思いおもいに塗られた窓枠、ひとつひとつ形の違うドア、歪みつつ均衡を保っている屋根瓦。
日本は植物が豊富だと言われるけれど、まだフランスの植生が珍しくて仕方がない。
あちこちにわさわさ揺れ落ちる紫の花とか、8階建てくらいの高さにしゅっと伸びた杉みたいな樹とか、いつまでも5月の芽吹きたてみたいな色をした葉がきらきら茂っているのとか、大きな種をつけた芥子、忙しく蜂が飛び交うさまざまな色の花。

何年も前だけれど2回目にヨーロッパに行った時、住むところも寄る人もいなくて、ただ自分がどうしてもそこで踊りたい場所からのオーディションの報せだけを頼りにオランダに行って、しかも到着の日付を間違えてホテルを予約してなかったり迷子になったりしたものだから、不安な気持ちばかりを抱えてで町を歩いた時に、ゴッホの絵にある空とか大地の色のことがやっと分かった。

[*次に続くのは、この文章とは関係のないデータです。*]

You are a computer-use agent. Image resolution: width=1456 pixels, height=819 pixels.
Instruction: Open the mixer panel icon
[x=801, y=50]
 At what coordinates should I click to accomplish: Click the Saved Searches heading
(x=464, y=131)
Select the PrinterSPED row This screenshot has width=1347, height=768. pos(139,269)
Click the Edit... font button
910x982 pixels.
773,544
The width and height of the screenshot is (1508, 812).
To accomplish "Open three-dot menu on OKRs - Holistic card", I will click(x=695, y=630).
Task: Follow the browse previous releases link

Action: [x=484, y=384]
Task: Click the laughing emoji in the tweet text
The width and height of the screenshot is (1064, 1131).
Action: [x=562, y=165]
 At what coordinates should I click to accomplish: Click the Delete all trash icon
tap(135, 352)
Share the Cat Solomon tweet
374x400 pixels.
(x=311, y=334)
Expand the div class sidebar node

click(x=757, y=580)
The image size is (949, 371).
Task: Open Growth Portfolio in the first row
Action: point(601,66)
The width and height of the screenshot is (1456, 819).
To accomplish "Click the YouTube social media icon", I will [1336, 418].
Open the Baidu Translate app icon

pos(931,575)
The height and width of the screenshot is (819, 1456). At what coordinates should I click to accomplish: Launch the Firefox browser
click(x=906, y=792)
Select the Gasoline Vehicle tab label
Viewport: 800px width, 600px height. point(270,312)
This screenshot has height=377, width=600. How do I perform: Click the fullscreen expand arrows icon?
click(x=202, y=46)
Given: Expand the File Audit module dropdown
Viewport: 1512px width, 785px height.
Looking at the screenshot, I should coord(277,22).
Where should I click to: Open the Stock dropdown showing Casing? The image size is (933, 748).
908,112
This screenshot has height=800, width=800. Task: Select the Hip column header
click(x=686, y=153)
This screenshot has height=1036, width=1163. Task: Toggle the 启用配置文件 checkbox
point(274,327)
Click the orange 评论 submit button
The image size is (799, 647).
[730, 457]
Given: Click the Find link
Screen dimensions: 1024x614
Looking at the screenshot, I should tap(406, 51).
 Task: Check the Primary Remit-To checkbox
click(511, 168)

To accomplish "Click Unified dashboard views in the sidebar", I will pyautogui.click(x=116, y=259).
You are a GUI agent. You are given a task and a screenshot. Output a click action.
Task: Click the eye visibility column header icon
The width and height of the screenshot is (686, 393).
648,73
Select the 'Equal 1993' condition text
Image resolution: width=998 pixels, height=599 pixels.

日本でゴッホの絵を見た時には、鮮やかな色使いがただ絵の中のものに見えていたんだけれど、実際にそこに広がる色と光を混ぜたら、たしかにああいう風にしてキャンバスに落としたいよなあ、と思って。

あの有名なオーヴェルの教会を見て、裏手に出ると、麦畑は地平線の向こうまで続いているみたいに見えてくらくらした。ポピーとか黄色い花が時々混ざっていて果てしもなく深くて、まだわたしは自分がこの場所にほんとうにいる、ということが馴染んでいない感じがする。
ゴッホとテオのお墓は仲良く並んでいて、大きなハイビスカスがそれをつないで、マルハナバチが忙しく出入りしていた。